## TASK TO CARRY OUT
For this exercise, restate every line below word for word and drop the images.

## SOURCE DATA
▼▼▼

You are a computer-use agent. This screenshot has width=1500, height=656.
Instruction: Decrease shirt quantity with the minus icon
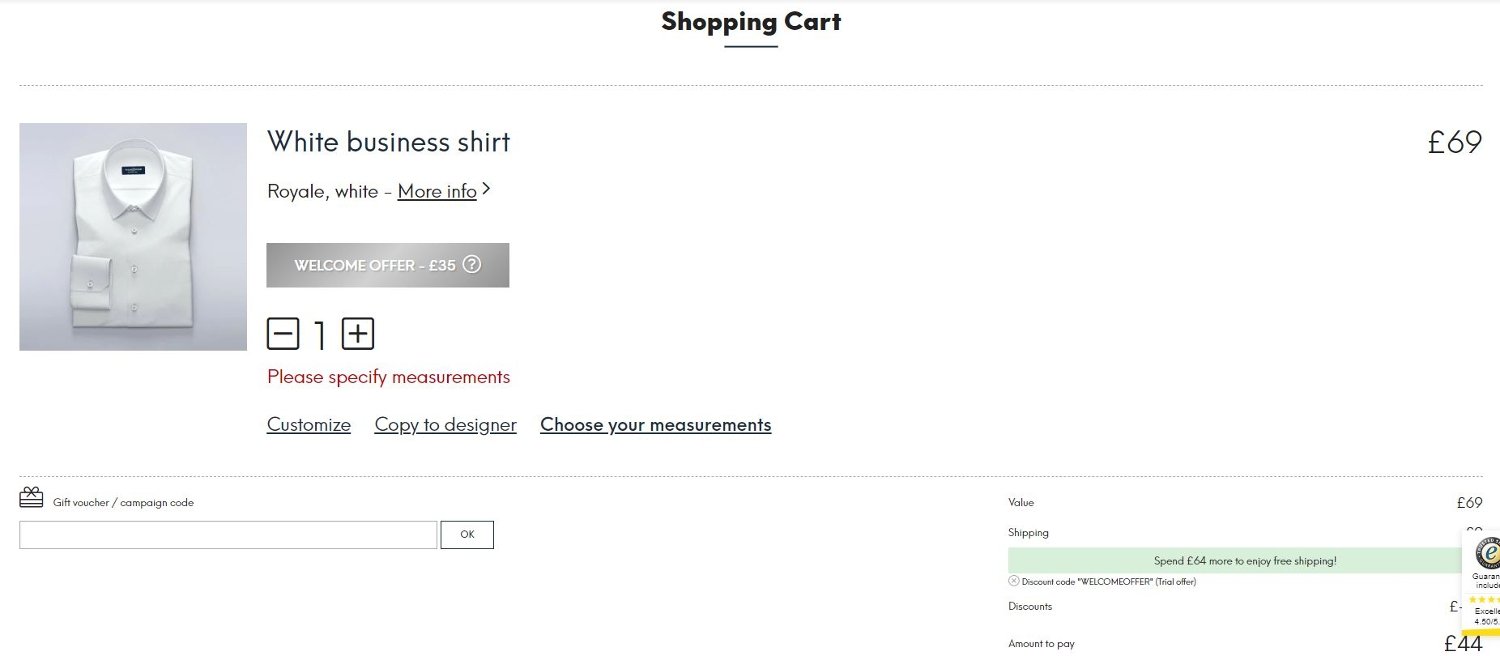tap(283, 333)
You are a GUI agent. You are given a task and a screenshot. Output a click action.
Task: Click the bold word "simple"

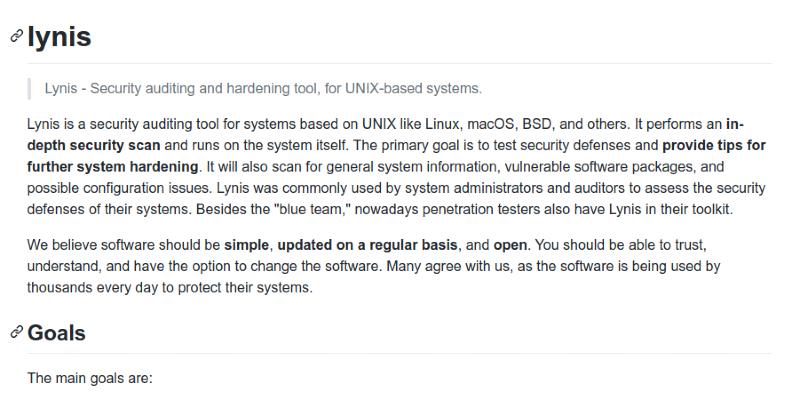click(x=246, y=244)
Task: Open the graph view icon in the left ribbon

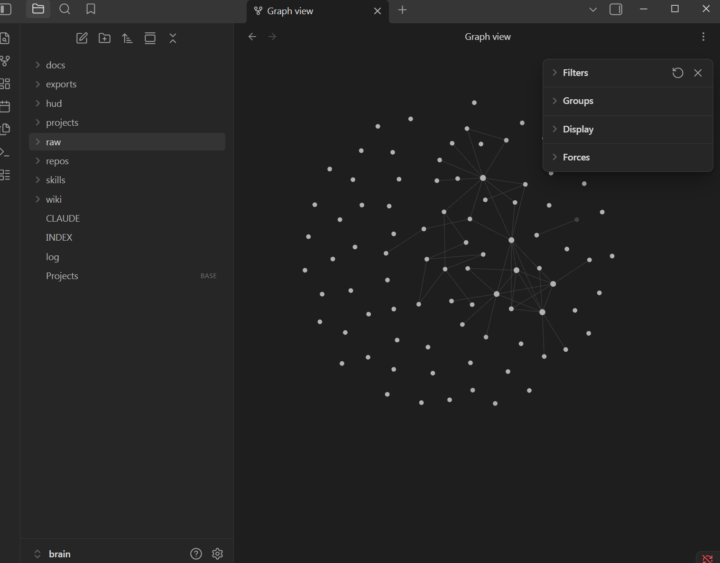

▲▲▲

## WRITTEN ANSWER
You are a computer-use agent. This screenshot has width=1500, height=656.
Instruction: Decrease shirt quantity with the minus icon
tap(283, 333)
You are a GUI agent. You are given a task and a screenshot. Output a click action.
Task: Click the bold word "simple"

click(x=246, y=244)
Task: Open the graph view icon in the left ribbon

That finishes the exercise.